Most of the American colonists were transplanted Englishmen.  Or came from English stock.  They were English subjects (at least in name if not in practice).  They understood representative government.  Their colonial governments were in fact very British.  The Rule of Law was the rule of the land.  The governed consented to taxation.  And the government collected the taxes they consented to. 

You can probably see where this is going.

Taxation without representation was very un-English.  The fact that it was okay in the American colonies chafed the American English subjects.  I mean, it really frosted their shorts.  It wasn’t right.  By English law.  Or by precedent.  Anger at Parliament turned into anger at the king.  Questions of sovereignty arose.  Should the king be sovereign?  Or should the people?  In 1776, the American colonists stated their opinion in a very treasonous document.  The Declaration of Independence.

We hold these truths to be self-evident, that all men are created equal, that they are endowed by their Creator with certain unalienable Rights, that among these are Life, Liberty and the pursuit of Happiness. That to secure these rights, Governments are instituted among Men, deriving their just powers from the consent of the governed….

The U.S. Constitution emphasized the sovereignty of the people in the preamble.

We the People of the United States, in Order to form a more perfect Union, establish Justice, insure domestic Tranquility, provide for the common defence, promote the general Welfare, and secure the Blessings of Liberty to ourselves and our Posterity, do ordain and establish this Constitution for the United States of America.

Kings were out.  The Rule of Law was in.  No aristocracy.  No hereditary offices.  In America, it would be different.  After the Battle of Gettysburg some 75 years later, Abraham Lincoln would reiterate this at the dedication of the Soldiers’ National Cemetery.

Four score and seven years ago our fathers brought forth on this continent a new nation, conceived in liberty, and dedicated to the proposition that all men are created equal…

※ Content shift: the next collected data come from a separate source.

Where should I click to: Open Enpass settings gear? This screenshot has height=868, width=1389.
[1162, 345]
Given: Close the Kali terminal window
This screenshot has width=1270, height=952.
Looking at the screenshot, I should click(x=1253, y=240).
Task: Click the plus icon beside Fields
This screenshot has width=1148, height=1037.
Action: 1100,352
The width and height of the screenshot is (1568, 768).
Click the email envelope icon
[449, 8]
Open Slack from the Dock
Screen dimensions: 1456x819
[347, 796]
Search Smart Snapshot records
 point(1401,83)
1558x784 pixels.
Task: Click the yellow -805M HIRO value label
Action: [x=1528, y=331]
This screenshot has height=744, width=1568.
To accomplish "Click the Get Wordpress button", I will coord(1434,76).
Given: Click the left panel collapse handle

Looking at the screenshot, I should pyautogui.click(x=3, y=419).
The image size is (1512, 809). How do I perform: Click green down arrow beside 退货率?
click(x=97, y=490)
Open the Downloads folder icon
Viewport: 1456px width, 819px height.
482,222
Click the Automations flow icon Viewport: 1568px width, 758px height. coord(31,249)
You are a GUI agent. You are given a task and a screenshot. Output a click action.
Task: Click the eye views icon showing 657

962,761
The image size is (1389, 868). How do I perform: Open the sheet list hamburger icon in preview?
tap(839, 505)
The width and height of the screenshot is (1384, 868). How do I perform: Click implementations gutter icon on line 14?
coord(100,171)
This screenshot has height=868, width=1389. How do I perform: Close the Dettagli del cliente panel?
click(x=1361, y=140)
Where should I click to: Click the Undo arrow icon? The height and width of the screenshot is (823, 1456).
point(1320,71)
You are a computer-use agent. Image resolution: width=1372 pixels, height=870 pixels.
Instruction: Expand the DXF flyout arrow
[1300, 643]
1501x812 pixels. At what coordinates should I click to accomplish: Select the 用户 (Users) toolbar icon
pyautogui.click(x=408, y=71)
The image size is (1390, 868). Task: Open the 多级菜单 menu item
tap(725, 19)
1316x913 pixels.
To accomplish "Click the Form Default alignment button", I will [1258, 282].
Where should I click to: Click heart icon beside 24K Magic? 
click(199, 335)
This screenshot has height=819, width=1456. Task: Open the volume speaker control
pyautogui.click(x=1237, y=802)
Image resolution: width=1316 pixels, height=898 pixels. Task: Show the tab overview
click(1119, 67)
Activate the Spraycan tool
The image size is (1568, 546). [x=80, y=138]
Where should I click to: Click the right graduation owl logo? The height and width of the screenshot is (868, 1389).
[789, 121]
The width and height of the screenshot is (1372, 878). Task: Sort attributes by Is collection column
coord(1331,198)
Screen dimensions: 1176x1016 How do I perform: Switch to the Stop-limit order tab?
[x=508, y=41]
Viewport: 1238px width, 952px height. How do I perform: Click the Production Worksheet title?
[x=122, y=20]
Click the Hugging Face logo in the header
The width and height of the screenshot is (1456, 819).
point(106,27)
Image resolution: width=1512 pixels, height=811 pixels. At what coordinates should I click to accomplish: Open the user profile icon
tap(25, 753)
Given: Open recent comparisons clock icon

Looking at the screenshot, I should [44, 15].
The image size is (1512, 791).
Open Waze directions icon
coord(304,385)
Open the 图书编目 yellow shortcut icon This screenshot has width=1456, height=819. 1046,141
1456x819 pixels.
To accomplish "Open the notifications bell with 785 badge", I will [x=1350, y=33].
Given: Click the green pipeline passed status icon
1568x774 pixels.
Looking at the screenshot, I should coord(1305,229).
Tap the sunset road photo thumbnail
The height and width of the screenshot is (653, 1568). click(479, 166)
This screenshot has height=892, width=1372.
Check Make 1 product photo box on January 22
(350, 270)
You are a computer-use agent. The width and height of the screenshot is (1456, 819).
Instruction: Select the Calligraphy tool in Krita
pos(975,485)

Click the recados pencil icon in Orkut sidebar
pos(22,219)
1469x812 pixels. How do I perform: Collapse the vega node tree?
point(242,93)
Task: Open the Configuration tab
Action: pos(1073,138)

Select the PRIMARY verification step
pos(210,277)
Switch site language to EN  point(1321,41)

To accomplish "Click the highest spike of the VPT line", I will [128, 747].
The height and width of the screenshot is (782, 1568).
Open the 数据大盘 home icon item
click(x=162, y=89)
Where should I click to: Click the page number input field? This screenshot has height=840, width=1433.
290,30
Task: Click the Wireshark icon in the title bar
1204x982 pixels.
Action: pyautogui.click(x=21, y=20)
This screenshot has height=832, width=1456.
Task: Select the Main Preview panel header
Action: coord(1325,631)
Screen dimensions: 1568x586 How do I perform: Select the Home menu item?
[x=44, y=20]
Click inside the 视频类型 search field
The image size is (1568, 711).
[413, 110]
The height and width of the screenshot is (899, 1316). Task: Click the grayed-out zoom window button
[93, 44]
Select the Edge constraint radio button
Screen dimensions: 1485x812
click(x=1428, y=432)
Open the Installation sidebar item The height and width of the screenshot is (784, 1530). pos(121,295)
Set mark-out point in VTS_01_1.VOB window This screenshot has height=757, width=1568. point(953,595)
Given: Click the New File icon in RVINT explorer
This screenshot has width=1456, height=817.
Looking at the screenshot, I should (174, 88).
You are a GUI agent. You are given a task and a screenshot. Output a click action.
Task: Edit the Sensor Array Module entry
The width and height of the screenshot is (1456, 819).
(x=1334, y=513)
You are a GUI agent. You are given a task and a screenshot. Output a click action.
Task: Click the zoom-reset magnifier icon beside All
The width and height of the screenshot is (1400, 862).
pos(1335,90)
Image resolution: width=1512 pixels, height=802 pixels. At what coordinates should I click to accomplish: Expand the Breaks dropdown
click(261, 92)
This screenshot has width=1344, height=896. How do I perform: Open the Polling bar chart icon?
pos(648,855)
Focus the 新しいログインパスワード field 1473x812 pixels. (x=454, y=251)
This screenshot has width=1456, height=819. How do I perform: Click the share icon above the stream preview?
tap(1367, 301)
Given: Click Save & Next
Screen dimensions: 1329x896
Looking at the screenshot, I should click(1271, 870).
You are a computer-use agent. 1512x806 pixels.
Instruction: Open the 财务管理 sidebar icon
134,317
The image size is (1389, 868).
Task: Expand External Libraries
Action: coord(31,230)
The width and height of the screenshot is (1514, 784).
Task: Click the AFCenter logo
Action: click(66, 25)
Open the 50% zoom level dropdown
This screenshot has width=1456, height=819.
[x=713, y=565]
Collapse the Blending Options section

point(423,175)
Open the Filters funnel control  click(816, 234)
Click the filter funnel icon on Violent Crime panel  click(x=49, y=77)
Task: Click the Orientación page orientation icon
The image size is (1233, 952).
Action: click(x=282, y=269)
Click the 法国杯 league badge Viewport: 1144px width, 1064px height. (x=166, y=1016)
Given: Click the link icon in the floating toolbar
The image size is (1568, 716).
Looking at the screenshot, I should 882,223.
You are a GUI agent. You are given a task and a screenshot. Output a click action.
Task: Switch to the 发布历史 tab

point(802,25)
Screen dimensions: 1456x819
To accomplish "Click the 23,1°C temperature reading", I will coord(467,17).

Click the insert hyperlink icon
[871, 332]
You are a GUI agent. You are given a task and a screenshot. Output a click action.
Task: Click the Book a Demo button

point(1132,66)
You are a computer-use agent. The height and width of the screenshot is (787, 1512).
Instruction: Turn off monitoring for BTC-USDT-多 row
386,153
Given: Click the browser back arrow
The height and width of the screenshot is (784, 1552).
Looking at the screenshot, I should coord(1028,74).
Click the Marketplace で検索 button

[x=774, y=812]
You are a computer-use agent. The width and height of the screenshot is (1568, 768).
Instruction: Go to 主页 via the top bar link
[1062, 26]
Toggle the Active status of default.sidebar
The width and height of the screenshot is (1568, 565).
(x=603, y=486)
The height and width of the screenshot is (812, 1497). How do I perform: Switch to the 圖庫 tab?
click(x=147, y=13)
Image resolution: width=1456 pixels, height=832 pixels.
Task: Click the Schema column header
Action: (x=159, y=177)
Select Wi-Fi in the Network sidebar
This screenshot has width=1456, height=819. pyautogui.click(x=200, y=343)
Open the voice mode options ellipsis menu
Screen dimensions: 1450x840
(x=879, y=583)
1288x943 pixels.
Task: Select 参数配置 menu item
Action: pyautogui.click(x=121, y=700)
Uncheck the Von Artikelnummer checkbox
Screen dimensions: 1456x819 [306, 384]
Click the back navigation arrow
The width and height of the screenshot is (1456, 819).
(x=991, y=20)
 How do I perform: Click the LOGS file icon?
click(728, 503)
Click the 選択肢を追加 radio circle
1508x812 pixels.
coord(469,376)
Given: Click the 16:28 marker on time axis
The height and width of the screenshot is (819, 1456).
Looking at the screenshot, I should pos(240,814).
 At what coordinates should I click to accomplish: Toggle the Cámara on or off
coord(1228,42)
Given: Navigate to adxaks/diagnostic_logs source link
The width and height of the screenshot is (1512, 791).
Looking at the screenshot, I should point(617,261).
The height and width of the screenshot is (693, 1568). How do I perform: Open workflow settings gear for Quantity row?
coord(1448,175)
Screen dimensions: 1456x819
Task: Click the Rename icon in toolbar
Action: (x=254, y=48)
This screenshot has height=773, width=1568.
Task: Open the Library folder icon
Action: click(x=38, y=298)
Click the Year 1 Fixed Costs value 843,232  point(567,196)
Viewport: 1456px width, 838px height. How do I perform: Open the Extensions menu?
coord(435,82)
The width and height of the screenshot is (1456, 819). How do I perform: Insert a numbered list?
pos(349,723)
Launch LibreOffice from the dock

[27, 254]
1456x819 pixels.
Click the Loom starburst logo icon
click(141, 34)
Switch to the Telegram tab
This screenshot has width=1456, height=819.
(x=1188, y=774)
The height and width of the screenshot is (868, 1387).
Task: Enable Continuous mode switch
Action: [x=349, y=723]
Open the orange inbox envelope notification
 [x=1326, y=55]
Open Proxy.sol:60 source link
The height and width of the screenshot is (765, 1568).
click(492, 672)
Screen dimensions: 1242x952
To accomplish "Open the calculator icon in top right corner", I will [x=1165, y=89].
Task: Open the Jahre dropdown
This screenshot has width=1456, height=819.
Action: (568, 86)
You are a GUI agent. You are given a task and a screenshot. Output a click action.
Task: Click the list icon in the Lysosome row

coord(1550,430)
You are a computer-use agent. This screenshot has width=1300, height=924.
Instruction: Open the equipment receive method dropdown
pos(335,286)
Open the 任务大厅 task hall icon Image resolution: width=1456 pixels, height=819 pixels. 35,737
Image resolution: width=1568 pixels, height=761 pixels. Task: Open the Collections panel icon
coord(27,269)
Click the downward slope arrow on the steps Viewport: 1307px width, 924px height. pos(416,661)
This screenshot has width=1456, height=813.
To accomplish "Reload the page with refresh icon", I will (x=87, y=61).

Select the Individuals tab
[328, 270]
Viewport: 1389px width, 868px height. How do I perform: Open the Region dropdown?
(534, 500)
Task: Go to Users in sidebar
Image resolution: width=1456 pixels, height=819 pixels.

…that we here highly resolve that these dead shall not have died in vain—that this nation, under God, shall have a new birth of freedom—and that government of the people, by the people, for the people, shall not perish from the earth.

THE AMERICAN COLONISTS rebelled and broke away from Great Britain because they were through with being her bitch.  In fact, they weren’t going to be anyone’s bitch.  That’s why there was a lot of opposition to the establishment of a strong, central government.  They didn’t want a national government taking up where Great Britain left off.  And they didn’t want an American president to be just another King George.  The people won their liberty.  And they intended to keep it.  So they could pursue that happiness Thomas Jefferson wrote about in the Declaration of Independence.

Federalism was the solution.  The states’ governments would retain most of their powers.  Only those things they could not do well (regulate ‘free-trade’ interstate commerce, negotiate trade agreements with other nations, wage war, etc.) would be done by the new national government.  The people would remain sovereign.  Strong state governments and a ‘weak’ central government would share power.  In effect, the new central government was to be the people’s bitch.  But you’d never know that by looking at things today.